Somehow he is the golden boy and the scapegoat. My other brother misses him. Freely talks about how he loves him, and wants him in his life (while his sister, me, who has always been here begs for respect and acknowledgment of the person I am). My mother bails him out of jail, moves him in, and quits her chemotherapy because “it’s all too much”. It is hard to not be jealous that someone so broken has such a grip on the family I love when all I have ever wanted was to be seen by them. I am the first person they call when all hell breaks loose, when their hearts are broken and they need my strength, but no one can bother to see me as the woman I am, separate and complete as a I am. Catering our family’s entire existence to a single person while the rest of us stay silent, and compliant, and when we don’t we are difficult, “too much” or “too sensitive”; always “too” something. How dare you ask for more?

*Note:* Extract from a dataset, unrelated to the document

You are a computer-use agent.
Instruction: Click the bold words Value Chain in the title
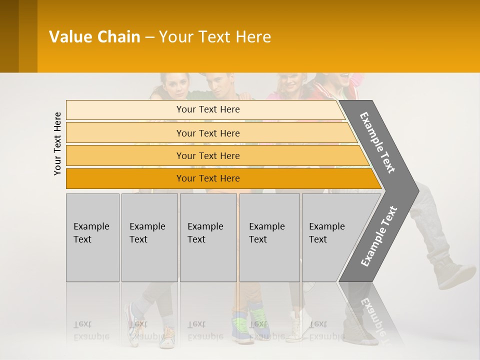(94, 37)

Healing work is not easy, in fact, true healing work and breaking chains of trauma and seeing things as they are and not as you want hell, but we keep walking. We keep going. You do not need the validation of people that refuse to see the hurt and pain they cause or have within themselves. You do not need to be held captive in silence for years for fear of retaliation, because that is coming regardless of what you say or do. You do not have to keep missing steps. You can fix your broken staircase. You can rip the old broken one down and rebuild your own. You do not have to be the missing stair. You can repair yourself. You can repair your faulty wiring, your dripping sink and your heart. You owe it to yourself. You owe it to yourSELF to do the hard, gut-wrenching work that is necessary to break whatever cycle you are in, have seen, and want out of. You can do it alone, if necessary. You can find supportive groups online, build community with friends, and rebuild a healthier and more loving life for yourself.
And you can talk about the missing stair.